Super Resolution using Generative Adversarial Networks
This is an implementation of the SRGAN model proposed in the paper Photo-Realistic Single Image Super-Resolution Using a Generative Adversarial Network in Keras. Note that this project is a work in progress.
A simplified view of the model can be seen as below:
Implementation Details
The SRGAN model is built in stages within models.py. Initially, only the SR-ResNet model is created, to which the VGG network is appended to create the pre-training model. The VGG weights are freezed as we will not update these weights.
In the pre-train mode:
-
The discriminator model is not attached to the entire network. Therefore it is only the SR + VGG model that will be pretrained first.
-
During pretraining, the VGG perceptual losses will be used to train (using the ContentVGGRegularizer) and TotalVariation loss (using TVRegularizer). No other loss (MSE, Binary crosss entropy, Discriminator) will be applied.
-
Content Regularizer loss will be applied to the VGG Convolution 2-2 layer
-
After pre training the SR + VGG model, we will pretrain the discriminator model.
-
During discriminator pretraining, model is Generaor + Discriminator. Only binary cross entropy loss is used to train the Discriminator network.
In the full train mode:
- The discriminator model is attached to the entire network. Therefore it creates the SR + GAN + VGG model (SRGAN)
- Discriminator loss is also added to the VGGContentLoss and TVLoss.
- Content regularizer loss is applied to the VGG Convolution 5-3 layer. (VGG 16 is used instead of 19 for now)
Usage
Currently, models.py contains most of the code to train and create the models. To use different modes, uncomment the parts of the code that you need.
Note the difference between the *_network objects and *_model objects.
- The *_network objects refer to the helper classes which create and manage the Keras models, load and save weights and set whether the model can be trained or not.
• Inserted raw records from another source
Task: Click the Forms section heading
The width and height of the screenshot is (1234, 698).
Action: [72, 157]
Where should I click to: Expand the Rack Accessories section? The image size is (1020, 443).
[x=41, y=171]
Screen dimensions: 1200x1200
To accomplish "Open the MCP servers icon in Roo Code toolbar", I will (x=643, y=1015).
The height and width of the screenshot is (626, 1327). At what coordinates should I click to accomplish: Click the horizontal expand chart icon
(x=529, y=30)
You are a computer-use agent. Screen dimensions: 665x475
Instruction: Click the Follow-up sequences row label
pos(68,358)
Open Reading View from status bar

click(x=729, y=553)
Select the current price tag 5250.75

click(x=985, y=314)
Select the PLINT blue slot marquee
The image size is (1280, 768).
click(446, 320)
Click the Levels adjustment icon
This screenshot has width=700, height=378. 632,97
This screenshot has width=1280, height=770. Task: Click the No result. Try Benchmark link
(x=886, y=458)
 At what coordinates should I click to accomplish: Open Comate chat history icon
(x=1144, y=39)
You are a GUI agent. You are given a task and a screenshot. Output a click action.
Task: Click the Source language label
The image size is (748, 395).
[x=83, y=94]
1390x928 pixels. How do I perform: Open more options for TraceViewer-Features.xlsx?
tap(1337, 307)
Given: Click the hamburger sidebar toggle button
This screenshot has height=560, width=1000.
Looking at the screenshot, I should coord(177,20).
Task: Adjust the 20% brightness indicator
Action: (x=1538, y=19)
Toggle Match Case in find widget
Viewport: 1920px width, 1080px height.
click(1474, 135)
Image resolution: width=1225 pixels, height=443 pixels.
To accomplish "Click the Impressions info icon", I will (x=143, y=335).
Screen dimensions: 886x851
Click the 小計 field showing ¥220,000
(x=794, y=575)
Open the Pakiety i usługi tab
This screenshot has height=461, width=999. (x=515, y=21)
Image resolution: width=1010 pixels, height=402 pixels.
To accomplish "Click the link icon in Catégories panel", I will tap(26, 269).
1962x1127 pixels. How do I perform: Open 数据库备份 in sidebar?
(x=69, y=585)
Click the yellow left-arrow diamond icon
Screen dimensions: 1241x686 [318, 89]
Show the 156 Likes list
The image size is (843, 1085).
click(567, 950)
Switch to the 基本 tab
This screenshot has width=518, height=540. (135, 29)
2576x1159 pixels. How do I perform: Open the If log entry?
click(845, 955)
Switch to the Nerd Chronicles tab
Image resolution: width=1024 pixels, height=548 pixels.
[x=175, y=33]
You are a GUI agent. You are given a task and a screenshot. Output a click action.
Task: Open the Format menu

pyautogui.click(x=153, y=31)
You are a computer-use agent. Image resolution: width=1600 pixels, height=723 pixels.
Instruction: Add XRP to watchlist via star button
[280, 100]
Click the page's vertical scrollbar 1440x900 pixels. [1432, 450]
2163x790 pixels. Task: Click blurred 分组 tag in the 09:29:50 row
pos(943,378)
- The *_models objects refer to the underlying Keras model.
To just create the pretrain model:
srgan_network = SRGANNetwork(img_width=32, img_height=32, batch_size=1)
srgan_model = srgan_network.build_srgan_pretrain_model()
# Plot the model
from keras.utils.visualize_util import plot
plot(srgan_model, to_file='SRGAN.png', show_shapes=True)
To pretrain the SR network:
srgan_network = SRGANNetwork(img_width=32, img_height=32, batch_size=1)
srgan_network.pre_train_srgan(iamges_path, nb_epochs=1, nb_images=50000)
To pretrain the Discriminator network:
srgan_network = SRGANNetwork(img_width=32, img_height=32, batch_size=1)
srgan_network.pre_train_discriminator(iamges_path, nb_epochs=1, nb_images=50000)
To train the full network (Does NOT work properly right now, Discriminator is not correctly trained):
srgan_network = SRGANNetwork(img_width=32, img_height=32, batch_size=1)
srgan_network.train_full_model(coco_path, nb_images=80000, nb_epochs=10)
Benchmarks
Currently supports validation agains Set5, Set14 and BSD 100 dataset images. To download the images, each of the 3 dataset have scripts called download_*.py which must be run before running benchmark_test.py test.
Current Scores (Due to RGB grid and Blurred restoration):
SR ResNet:
- Set5 : Average PSNR of Set5 validation images : 22.1211430348
- Set14 : Average PSNR of Set5 validation images : 20.3971611357
- BSD100 : Average PSNR of BSD100 validation images : 20.9544390316
Drawbacks:
- Since keras has internal checks for batch size, we have to bypass an internal keras check called check_array_length(), which checks the input and output batch sizes. As we provide the original images to Input 2, batch size doubles. This causes an assertion error in internal keras code. For now, we rewrite the fit logic of keras in keras_training_ops.py and use the bypass fit functions.
- For some reason, the Deconvolution networks are not learning the upscaling function properly. This causes grids to form throughout the upscaled image. This is possibly due to the large (4x) upscaling procedure, but the Twitter team was able to do it.
Plans
The codebase is currently very chaotic, since I am focusing on correct implementation before making the project better. Therefore, expect the code to drastically change over commits.
Some things I am currently trying out:
- Training the discriminator model seperately properly.
- Fix the pixel grid formation when upscaling the image.
- Replacing the 2 deconv layers for a Sub-Pixel Convolution layer. Note that since this is different from the original implementation, I will use a different set of build and fit methods.
- Convert this model into an auto encoder style upsampling model. Such models learn very fast and as the discussion below shows, the outputs are almost exactly the same. Note that I will be using a different set of functions to create such a model, as it deviates from the original model.
Discussion
There is an ongoing discussion at keras-team/keras#3940 where I detail some of the outputs and attempts to correct the errors.